On 28 May 2012 17:43, Colin Putney colin@wiresong.com wrote:
On 2012-05-28, at 7:59 AM, Frank Shearar wrote:
That would be a nice property, but hash functions are not injective. If they were, then either the codomain would be too large (not SmallInteger in our case, which makes hashing impractical) or there were no need for the use of hashing at all, since there were no collisions.
Sure, collisions mean that you can have a ~= b and yet a hash = b hash. Nevertheless, CompiledMethod define: #hash as: [^ 1] satisfies the above test, so on its own it's insufficient. I wouldn't ask for testing CM x CM - {CompiledMethods whose hashes collide} !

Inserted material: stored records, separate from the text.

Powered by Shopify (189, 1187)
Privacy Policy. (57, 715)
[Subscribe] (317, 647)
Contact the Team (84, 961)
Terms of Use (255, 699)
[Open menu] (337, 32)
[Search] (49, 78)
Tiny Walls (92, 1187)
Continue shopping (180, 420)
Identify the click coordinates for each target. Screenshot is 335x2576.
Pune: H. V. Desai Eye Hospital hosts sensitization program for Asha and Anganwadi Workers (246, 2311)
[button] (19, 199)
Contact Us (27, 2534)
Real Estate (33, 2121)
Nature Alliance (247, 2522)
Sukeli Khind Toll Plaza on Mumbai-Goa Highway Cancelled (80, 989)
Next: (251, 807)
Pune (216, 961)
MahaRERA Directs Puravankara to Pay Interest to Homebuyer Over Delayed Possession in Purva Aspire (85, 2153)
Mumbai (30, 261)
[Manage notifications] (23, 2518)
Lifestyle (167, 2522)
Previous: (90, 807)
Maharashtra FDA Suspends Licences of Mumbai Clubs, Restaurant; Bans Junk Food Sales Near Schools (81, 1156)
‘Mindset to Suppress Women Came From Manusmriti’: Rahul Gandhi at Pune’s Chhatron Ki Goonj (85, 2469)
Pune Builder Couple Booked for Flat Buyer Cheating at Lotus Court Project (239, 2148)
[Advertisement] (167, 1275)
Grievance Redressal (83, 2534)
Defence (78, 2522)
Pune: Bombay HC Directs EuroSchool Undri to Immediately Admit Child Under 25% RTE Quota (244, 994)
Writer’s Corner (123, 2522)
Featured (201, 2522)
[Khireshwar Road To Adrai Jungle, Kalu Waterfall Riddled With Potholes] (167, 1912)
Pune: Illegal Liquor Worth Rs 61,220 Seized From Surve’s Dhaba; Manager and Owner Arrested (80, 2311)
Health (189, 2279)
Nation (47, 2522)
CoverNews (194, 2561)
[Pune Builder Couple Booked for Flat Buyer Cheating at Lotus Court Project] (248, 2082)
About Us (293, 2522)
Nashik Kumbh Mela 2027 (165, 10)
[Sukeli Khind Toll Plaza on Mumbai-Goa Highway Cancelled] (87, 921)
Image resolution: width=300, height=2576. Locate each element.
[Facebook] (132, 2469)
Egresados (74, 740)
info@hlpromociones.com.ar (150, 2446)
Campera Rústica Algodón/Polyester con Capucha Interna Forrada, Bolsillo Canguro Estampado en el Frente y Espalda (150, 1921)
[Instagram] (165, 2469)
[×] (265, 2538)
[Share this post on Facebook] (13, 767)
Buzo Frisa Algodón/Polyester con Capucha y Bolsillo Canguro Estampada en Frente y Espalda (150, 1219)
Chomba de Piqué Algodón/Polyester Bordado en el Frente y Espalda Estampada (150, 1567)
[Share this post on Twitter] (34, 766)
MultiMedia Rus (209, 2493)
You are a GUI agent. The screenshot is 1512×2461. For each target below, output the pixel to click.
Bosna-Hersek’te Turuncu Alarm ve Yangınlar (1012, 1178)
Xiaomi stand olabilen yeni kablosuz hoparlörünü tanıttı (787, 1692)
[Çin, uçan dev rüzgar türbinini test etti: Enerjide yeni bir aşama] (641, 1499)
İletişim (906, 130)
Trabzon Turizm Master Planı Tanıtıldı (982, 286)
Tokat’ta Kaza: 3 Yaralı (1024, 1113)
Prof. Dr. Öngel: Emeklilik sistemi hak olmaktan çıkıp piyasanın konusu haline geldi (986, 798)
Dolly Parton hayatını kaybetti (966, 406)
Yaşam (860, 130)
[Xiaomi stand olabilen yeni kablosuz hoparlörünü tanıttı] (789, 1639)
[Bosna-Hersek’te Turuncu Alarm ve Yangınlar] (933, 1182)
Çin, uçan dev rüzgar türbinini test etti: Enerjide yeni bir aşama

So, essentially, you want a test that ensures that we have a high-quality hash function. That would be nice, but I'm not sure it fits into the structure of a unit test. Porting Andres' hash function tools to Squeak would probably be the best way to do that. Short of that, I'd suggest a simple smoke test - say, asserting that there are few collisions between the methods of TestCase or something like that.
I just want a test demonstrating that, even if it's just for carefully constructed CompiledMethods, sometime cmA hash ~= cmB hash when cmA ~= cmB. At the moment the test thoroughly demonstrates half of the hash's behaviour - when things are =, their hashes are =.
I agree that demonstrating the collision rate of the hash function is beyond the scope of a unit test.
frank
Colin